* To do:
Every line below containing the word "computer" should be found and copied.

* Record extracts:
BEGIN

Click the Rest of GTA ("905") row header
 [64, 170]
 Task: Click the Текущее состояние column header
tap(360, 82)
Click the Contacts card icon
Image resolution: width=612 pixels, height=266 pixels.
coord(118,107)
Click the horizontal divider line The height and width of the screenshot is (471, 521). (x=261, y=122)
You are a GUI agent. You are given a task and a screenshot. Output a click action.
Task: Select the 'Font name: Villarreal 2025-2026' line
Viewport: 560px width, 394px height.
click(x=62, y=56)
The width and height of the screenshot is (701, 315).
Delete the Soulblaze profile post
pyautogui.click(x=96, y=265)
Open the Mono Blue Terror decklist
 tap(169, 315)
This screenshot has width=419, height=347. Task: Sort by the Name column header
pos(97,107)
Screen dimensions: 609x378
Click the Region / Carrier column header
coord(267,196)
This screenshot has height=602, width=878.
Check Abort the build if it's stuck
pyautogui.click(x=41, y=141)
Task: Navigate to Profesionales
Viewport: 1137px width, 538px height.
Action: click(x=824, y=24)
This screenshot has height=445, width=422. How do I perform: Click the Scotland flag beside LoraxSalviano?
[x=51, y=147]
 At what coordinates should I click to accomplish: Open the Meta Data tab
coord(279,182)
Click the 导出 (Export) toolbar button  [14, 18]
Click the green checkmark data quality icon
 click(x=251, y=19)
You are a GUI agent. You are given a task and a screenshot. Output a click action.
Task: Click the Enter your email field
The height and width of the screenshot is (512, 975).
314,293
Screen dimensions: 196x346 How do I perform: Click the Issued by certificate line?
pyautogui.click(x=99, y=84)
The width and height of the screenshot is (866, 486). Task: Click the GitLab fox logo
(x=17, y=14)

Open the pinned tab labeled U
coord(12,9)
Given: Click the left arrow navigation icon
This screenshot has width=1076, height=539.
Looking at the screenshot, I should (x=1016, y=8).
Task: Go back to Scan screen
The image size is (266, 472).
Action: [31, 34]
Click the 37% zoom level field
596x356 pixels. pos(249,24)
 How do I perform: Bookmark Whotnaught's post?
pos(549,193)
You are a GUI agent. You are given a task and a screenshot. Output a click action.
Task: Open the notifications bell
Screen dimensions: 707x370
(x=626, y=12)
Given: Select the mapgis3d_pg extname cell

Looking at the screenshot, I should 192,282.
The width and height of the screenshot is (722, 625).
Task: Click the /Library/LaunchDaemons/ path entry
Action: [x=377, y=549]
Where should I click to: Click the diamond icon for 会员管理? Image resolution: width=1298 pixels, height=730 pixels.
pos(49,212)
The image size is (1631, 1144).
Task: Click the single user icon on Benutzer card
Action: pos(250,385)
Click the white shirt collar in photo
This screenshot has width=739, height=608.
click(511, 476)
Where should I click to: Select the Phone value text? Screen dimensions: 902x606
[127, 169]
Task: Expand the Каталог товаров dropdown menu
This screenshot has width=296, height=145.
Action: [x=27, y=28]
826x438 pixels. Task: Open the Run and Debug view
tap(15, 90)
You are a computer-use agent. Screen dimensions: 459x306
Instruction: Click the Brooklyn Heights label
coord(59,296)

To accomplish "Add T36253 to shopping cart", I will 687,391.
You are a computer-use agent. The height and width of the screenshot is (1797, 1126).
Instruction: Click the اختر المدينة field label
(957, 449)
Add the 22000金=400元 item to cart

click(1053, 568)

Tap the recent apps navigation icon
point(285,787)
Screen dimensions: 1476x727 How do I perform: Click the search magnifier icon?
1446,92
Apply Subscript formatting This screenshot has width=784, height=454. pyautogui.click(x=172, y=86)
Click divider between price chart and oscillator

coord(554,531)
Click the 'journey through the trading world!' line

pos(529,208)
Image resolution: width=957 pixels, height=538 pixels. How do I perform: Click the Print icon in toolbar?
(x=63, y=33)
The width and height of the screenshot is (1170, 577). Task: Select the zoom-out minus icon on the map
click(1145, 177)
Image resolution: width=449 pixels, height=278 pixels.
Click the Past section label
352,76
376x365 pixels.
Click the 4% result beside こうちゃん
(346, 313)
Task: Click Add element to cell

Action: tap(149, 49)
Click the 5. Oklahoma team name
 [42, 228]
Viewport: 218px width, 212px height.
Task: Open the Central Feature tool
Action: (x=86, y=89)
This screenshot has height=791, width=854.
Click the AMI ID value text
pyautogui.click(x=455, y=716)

END

* Output below:
You are a computer-use agent. Screen dimensions: 459x306
You are a computer-use agent. The height and width of the screenshot is (1797, 1126).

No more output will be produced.